Sandia LabNews

Nation is now better prepared for homeland defense, DHS Under Secretary McQueary tells Sandia audience

VP Mim John introducing Charles McQueary

Charles McQueary, Under Secretary for Science and Technology for the Department of Homeland Security (DHS), lauded contributions of the national laboratories to the nation’s safety in a speech delivered to an overflow audience on the eve of the third anniversary of the events of 9/11.

“We all know the world has irreversibly changed and homeland attacks are not only possible but probable,” McQueary told the audience gathered at the Combustion Research Facility auditorium. “But we are far from helpless. You are and continue to be our enduring capability.”

The fact that McQueary chose Sandia/California for his talk was an honor, said California Laboratory VP Mim John (8000) in introducing him.

“We’re very honored that he chose to come here to recount a recent history of one of the most tragic days in US history,” Mim said. She concurred with his acknowledgement of national laboratory employees, saying they have “dedicated themselves to this new mission with their heart and souls.”

==============================

WHAT THE TASK ASKS: Copy out the Sandia LabNews article about McQueary's talk in full, word for word.

==============================

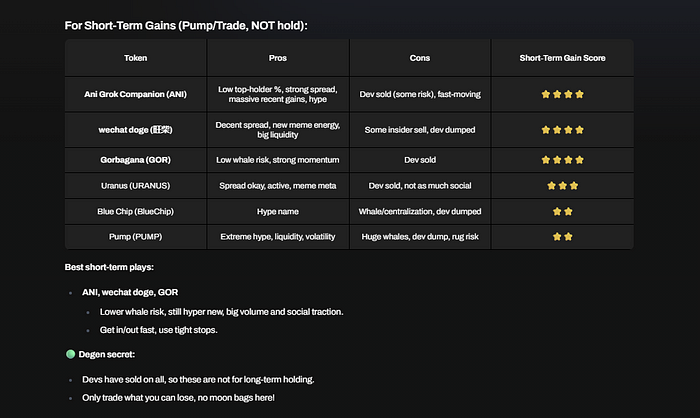Click the Blue Chip (BlueChip) token cell
This screenshot has height=418, width=700.
click(x=136, y=212)
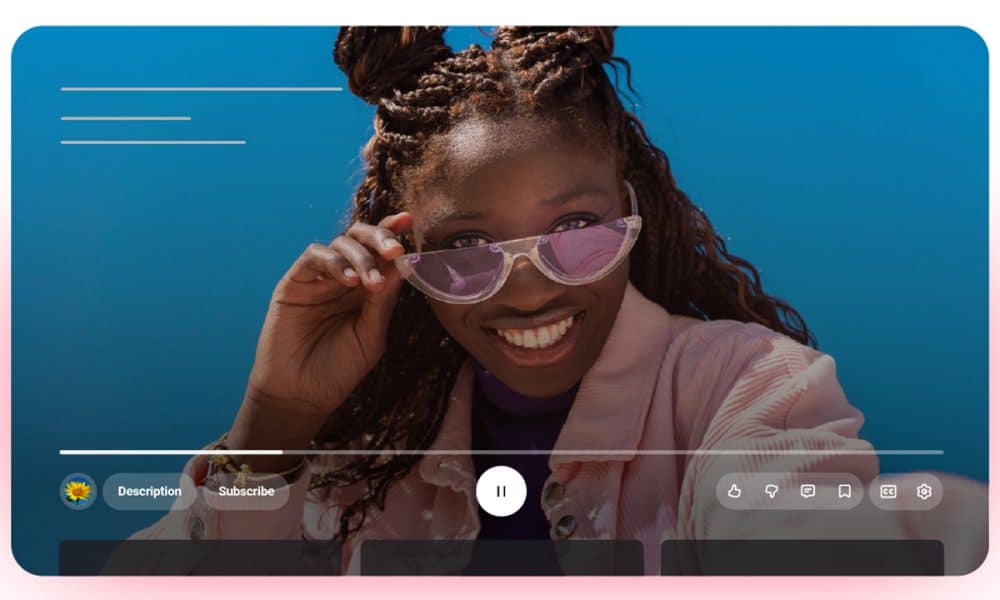Screen dimensions: 1000x600
Task: Open the Description panel
Action: (x=149, y=491)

==============================

WRITTEN SOLUTION:
Sandia LabNews

Nation is now better prepared for homeland defense, DHS Under Secretary McQueary tells Sandia audience

VP Mim John introducing Charles McQueary

Charles McQueary, Under Secretary for Science and Technology for the Department of Homeland Security (DHS), lauded contributions of the national laboratories to the nation’s safety in a speech delivered to an overflow audience on the eve of the third anniversary of the events of 9/11.

“We all know the world has irreversibly changed and homeland attacks are not only possible but probable,” McQueary told the audience gathered at the Combustion Research Facility auditorium. “But we are far from helpless. You are and continue to be our enduring capability.”

The fact that McQueary chose Sandia/California for his talk was an honor, said California Laboratory VP Mim John (8000) in introducing him.

“We’re very honored that he chose to come here to recount a recent history of one of the most tragic days in US history,” Mim said. She concurred with his acknowledgement of national laboratory employees, saying they have “dedicated themselves to this new mission with their heart and souls.”